Hazel estuvo a punto de vacilar. Recordó la promesa de su padre: algún día su maldición desaparecería; un descendiente de Poseidón le daría paz. Incluso le había dicho que encontraría un caballo. Tal vez el extraño caballo de las colinas estaba destinado a ella. Sin embargo, nada de eso ocurriría si moría entonces. Jamás volvería a ver a Sammy ni regresaría a Nueva Orleans. Su vida terminaría a los trece, unos años amargos con un final triste.

Miró a su madre a los ojos. Por una vez, su madre no parecía triste ni enfadada. Sus ojos brillaban de orgullo.

—Tú fuiste mi don, Hazel—dijo—. Mi don más preciado. Fui una tonta al pensar que necesitaba algo más.

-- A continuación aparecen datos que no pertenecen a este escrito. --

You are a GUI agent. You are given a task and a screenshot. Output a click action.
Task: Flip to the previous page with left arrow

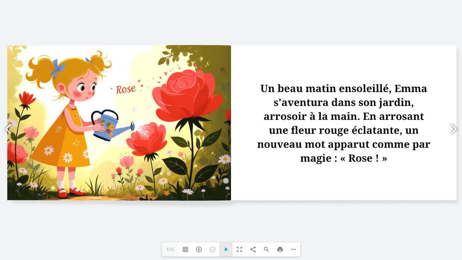coord(8,129)
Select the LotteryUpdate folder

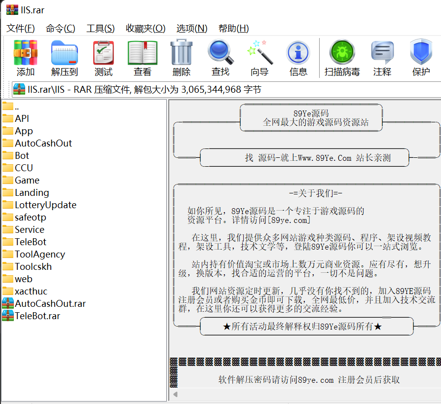45,205
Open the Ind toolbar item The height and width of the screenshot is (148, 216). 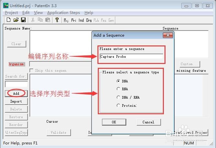[x=81, y=20]
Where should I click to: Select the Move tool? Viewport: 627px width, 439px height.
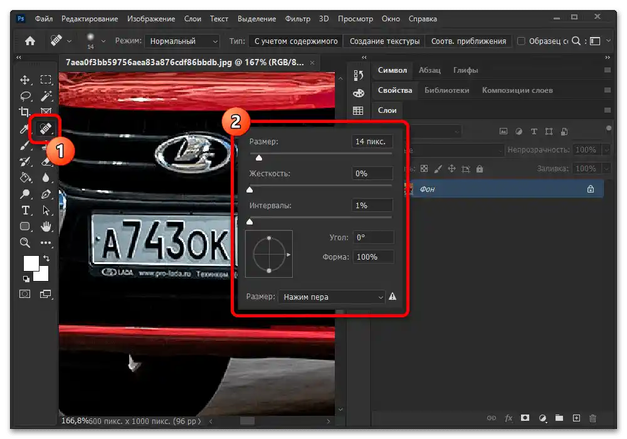pos(25,80)
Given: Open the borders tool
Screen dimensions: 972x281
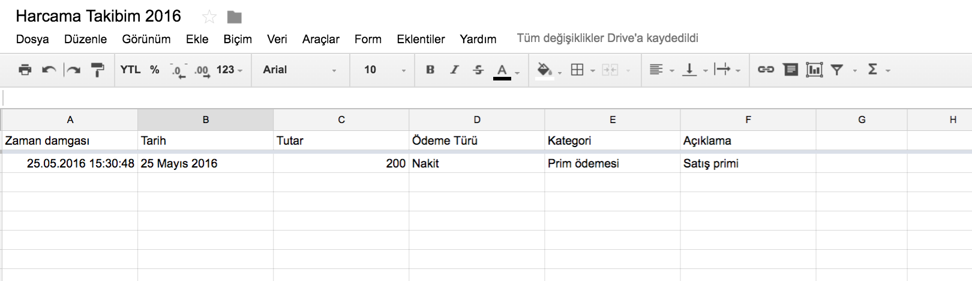Looking at the screenshot, I should pyautogui.click(x=577, y=70).
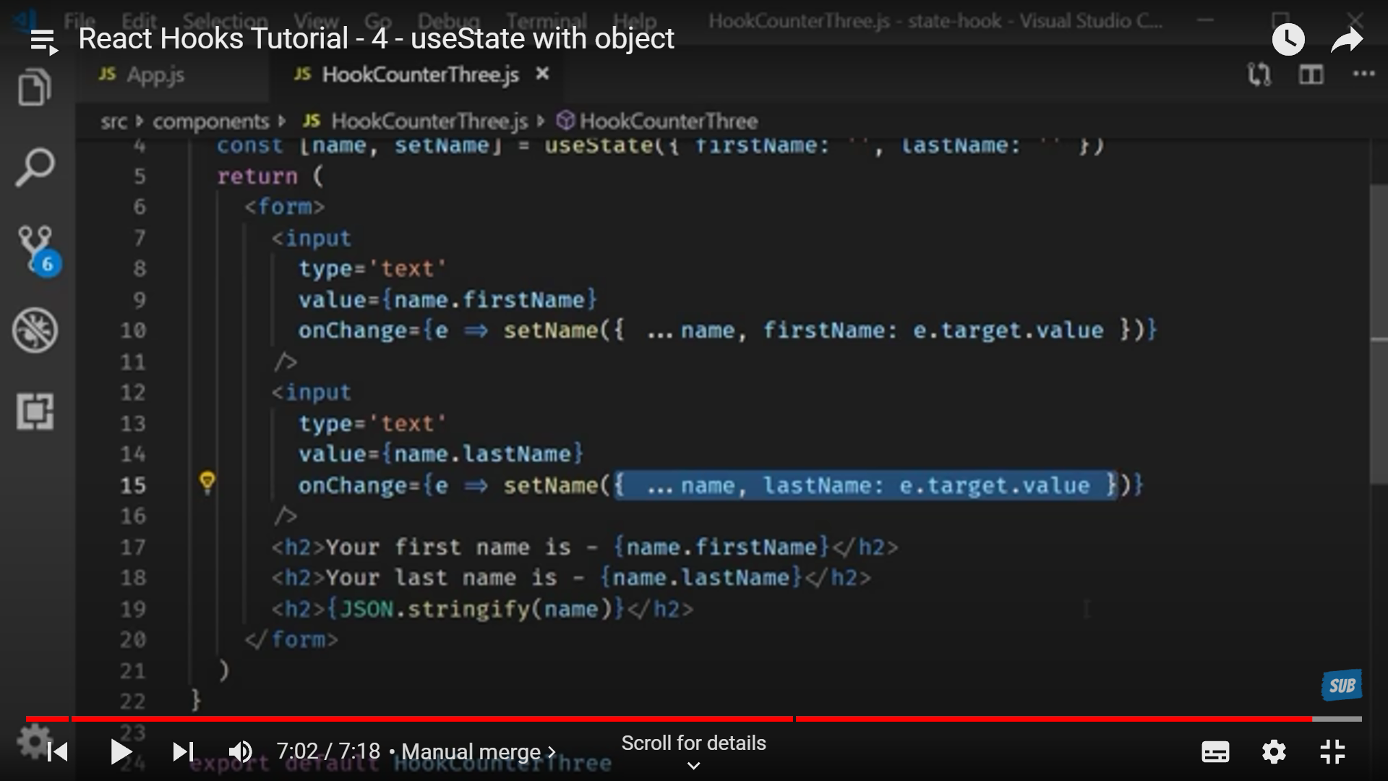This screenshot has height=781, width=1388.
Task: Click the Watch Later clock icon
Action: point(1288,40)
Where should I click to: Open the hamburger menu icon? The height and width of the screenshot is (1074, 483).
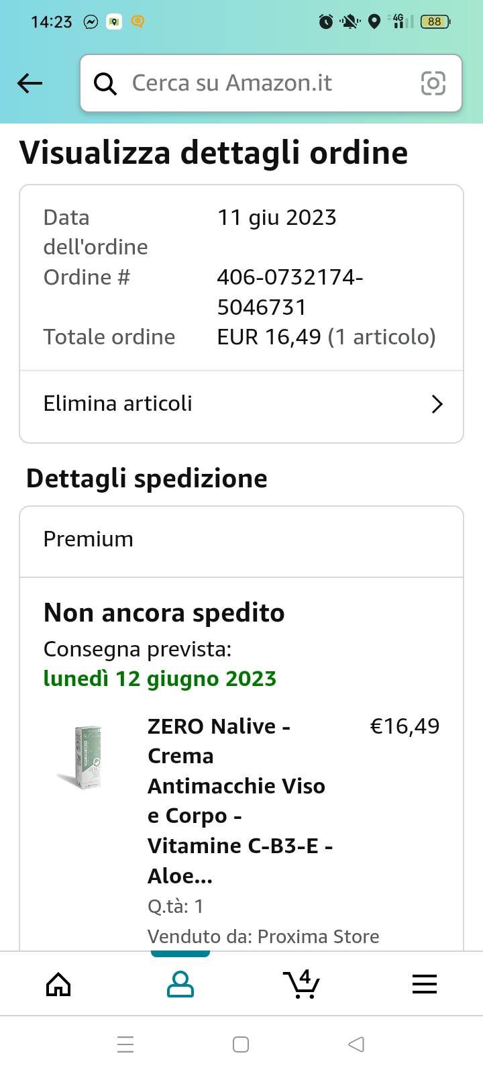425,984
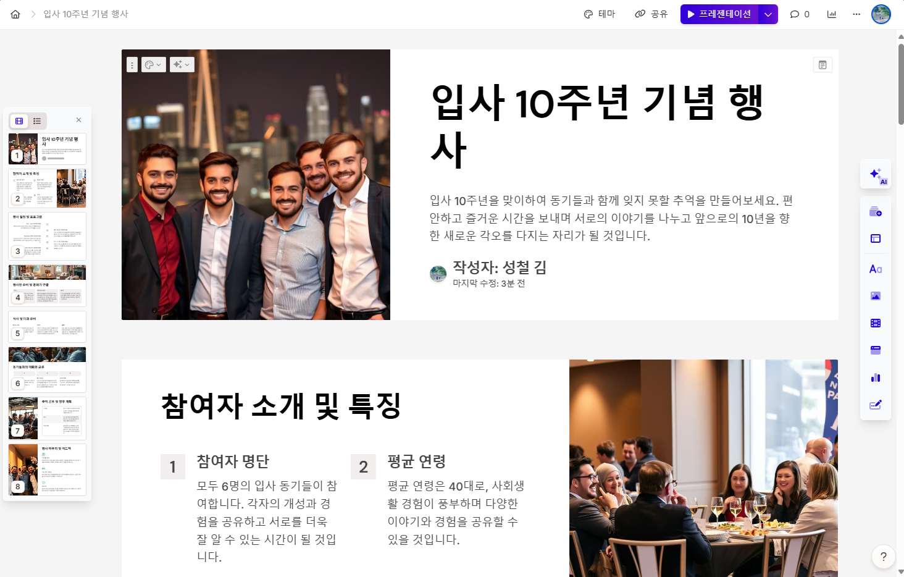
Task: Open the charts and diagrams icon
Action: point(876,377)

Besó a Hazel en la frente y la estrechó con fuerza. Su calor dio a Hazel el valor para continuar. Morirían, pero no sacrificándose por Gaia. Hazel supo instintivamente que su acto final rechazaría el poder de Gaia. Sus almas irían al otro mundo, y Alcioneo no despertaría, al menos aún.

Hazel hizo acopio de la fuerza de voluntad que le quedaba. El aire se volvió abrasador. La espiral empezó a hundirse. Joyas y pedazos de oro salieron disparados de la fisura con tal fuerza que agrietaron las paredes de la caverna y lanzaron metralla por los aires, que se clavó en la piel de Hazel a través de su cazadora.

"¡Basta!"—ordenó Gaia—. "No podéis impedir que despierte. Como mucho, lo retrasaréis unas décadas. Medio siglo. ¿Daríais vuestras vidas por eso?".

Hazel no contestó.

"La última noche"—habían dicho los cuervos.

La fisura explotó. El techo se desplomó. Hazel cayó entre los brazos de su madre, en la oscuridad, mientras sus pulmones se llenaban de petróleo y la isla se hundía en la bahía.